Pixel coordinate grounding data:

========

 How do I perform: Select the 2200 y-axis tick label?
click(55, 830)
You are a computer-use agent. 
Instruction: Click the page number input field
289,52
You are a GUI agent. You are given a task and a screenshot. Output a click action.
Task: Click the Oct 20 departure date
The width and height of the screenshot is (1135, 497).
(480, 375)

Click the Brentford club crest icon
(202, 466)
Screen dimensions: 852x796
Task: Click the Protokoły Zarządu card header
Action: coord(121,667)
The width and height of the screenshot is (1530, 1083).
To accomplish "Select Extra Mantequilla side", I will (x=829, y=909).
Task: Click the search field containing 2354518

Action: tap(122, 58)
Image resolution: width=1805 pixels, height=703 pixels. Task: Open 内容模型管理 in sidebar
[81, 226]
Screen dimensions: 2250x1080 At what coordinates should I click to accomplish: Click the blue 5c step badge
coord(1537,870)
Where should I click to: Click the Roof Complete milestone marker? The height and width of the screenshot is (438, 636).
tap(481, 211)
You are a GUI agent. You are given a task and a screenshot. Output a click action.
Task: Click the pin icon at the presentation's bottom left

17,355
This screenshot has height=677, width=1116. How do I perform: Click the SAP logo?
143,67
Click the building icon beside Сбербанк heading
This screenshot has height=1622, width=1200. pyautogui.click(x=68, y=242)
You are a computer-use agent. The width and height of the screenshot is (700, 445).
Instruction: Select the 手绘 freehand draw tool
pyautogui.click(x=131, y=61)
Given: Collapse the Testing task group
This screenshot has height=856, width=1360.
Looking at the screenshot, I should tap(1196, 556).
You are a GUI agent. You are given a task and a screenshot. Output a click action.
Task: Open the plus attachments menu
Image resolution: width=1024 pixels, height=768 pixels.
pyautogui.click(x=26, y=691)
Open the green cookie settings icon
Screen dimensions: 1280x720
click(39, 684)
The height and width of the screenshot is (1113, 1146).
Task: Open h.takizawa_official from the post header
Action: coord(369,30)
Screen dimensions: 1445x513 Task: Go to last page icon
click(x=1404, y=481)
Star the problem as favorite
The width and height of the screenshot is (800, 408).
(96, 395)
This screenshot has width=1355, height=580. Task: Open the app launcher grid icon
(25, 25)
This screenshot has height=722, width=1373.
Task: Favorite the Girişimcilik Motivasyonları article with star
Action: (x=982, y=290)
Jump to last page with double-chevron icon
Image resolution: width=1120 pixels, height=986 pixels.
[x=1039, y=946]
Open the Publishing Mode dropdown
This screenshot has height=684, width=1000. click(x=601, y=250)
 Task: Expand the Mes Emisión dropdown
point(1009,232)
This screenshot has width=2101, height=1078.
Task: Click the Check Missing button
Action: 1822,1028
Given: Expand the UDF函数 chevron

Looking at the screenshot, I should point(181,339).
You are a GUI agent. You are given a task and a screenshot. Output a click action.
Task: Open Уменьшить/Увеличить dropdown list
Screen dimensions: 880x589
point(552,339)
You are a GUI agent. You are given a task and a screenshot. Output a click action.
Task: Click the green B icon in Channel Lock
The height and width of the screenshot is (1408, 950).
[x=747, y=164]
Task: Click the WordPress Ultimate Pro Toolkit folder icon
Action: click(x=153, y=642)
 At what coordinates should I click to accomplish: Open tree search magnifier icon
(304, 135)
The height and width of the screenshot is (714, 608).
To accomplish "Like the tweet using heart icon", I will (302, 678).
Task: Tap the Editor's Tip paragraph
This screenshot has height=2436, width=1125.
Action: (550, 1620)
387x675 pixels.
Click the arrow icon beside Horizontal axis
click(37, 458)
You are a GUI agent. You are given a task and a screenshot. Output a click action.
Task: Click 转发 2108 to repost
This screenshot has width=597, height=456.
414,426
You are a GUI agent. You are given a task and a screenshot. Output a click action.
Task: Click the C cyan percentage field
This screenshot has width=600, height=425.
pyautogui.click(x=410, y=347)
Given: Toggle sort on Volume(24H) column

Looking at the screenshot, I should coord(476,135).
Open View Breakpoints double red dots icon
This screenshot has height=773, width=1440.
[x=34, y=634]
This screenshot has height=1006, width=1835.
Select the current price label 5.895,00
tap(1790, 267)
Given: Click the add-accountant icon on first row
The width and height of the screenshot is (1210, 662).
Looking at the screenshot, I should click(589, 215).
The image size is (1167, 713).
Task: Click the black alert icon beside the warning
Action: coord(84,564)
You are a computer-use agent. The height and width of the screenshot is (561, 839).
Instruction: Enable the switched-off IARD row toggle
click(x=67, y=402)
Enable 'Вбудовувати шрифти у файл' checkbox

========

EXERCISE AIM: Word for word, write out each entry shown above.

RESULT FOR THIS EXERCISE:
 How do I perform: Select the 2200 y-axis tick label?
click(55, 830)
You are a computer-use agent. 
Instruction: Click the page number input field
289,52
You are a GUI agent. You are given a task and a screenshot. Output a click action.
Task: Click the Oct 20 departure date
The width and height of the screenshot is (1135, 497).
(480, 375)

Click the Brentford club crest icon
(202, 466)
Screen dimensions: 852x796
Task: Click the Protokoły Zarządu card header
Action: coord(121,667)
The width and height of the screenshot is (1530, 1083).
To accomplish "Select Extra Mantequilla side", I will (x=829, y=909).
Task: Click the search field containing 2354518

Action: tap(122, 58)
Image resolution: width=1805 pixels, height=703 pixels. Task: Open 内容模型管理 in sidebar
[81, 226]
Screen dimensions: 2250x1080 At what coordinates should I click to accomplish: Click the blue 5c step badge
coord(1537,870)
Where should I click to: Click the Roof Complete milestone marker? The height and width of the screenshot is (438, 636).
tap(481, 211)
You are a GUI agent. You are given a task and a screenshot. Output a click action.
Task: Click the pin icon at the presentation's bottom left

17,355
This screenshot has height=677, width=1116. How do I perform: Click the SAP logo?
143,67
Click the building icon beside Сбербанк heading
This screenshot has height=1622, width=1200. pyautogui.click(x=68, y=242)
You are a computer-use agent. The width and height of the screenshot is (700, 445).
Instruction: Select the 手绘 freehand draw tool
pyautogui.click(x=131, y=61)
Given: Collapse the Testing task group
This screenshot has height=856, width=1360.
Looking at the screenshot, I should tap(1196, 556).
You are a GUI agent. You are given a task and a screenshot. Output a click action.
Task: Open the plus attachments menu
Image resolution: width=1024 pixels, height=768 pixels.
pyautogui.click(x=26, y=691)
Open the green cookie settings icon
Screen dimensions: 1280x720
click(39, 684)
The height and width of the screenshot is (1113, 1146).
Task: Open h.takizawa_official from the post header
Action: coord(369,30)
Screen dimensions: 1445x513 Task: Go to last page icon
click(x=1404, y=481)
Star the problem as favorite
The width and height of the screenshot is (800, 408).
(96, 395)
This screenshot has width=1355, height=580. Task: Open the app launcher grid icon
(25, 25)
This screenshot has height=722, width=1373.
Task: Favorite the Girişimcilik Motivasyonları article with star
Action: (x=982, y=290)
Jump to last page with double-chevron icon
Image resolution: width=1120 pixels, height=986 pixels.
[x=1039, y=946]
Open the Publishing Mode dropdown
This screenshot has height=684, width=1000. click(x=601, y=250)
 Task: Expand the Mes Emisión dropdown
point(1009,232)
This screenshot has width=2101, height=1078.
Task: Click the Check Missing button
Action: 1822,1028
Given: Expand the UDF函数 chevron

Looking at the screenshot, I should point(181,339).
You are a GUI agent. You are given a task and a screenshot. Output a click action.
Task: Open Уменьшить/Увеличить dropdown list
Screen dimensions: 880x589
point(552,339)
You are a GUI agent. You are given a task and a screenshot. Output a click action.
Task: Click the green B icon in Channel Lock
The height and width of the screenshot is (1408, 950).
[x=747, y=164]
Task: Click the WordPress Ultimate Pro Toolkit folder icon
Action: click(x=153, y=642)
 At what coordinates should I click to accomplish: Open tree search magnifier icon
(304, 135)
The height and width of the screenshot is (714, 608).
To accomplish "Like the tweet using heart icon", I will (302, 678).
Task: Tap the Editor's Tip paragraph
This screenshot has height=2436, width=1125.
Action: (550, 1620)
387x675 pixels.
Click the arrow icon beside Horizontal axis
click(37, 458)
You are a GUI agent. You are given a task and a screenshot. Output a click action.
Task: Click 转发 2108 to repost
This screenshot has width=597, height=456.
414,426
You are a GUI agent. You are given a task and a screenshot. Output a click action.
Task: Click the C cyan percentage field
This screenshot has width=600, height=425.
pyautogui.click(x=410, y=347)
Given: Toggle sort on Volume(24H) column

Looking at the screenshot, I should coord(476,135).
Open View Breakpoints double red dots icon
This screenshot has height=773, width=1440.
[x=34, y=634]
This screenshot has height=1006, width=1835.
Select the current price label 5.895,00
tap(1790, 267)
Given: Click the add-accountant icon on first row
The width and height of the screenshot is (1210, 662).
Looking at the screenshot, I should click(589, 215).
The image size is (1167, 713).
Task: Click the black alert icon beside the warning
Action: coord(84,564)
You are a computer-use agent. The height and width of the screenshot is (561, 839).
Instruction: Enable the switched-off IARD row toggle
click(x=67, y=402)
Enable 'Вбудовувати шрифти у файл' checkbox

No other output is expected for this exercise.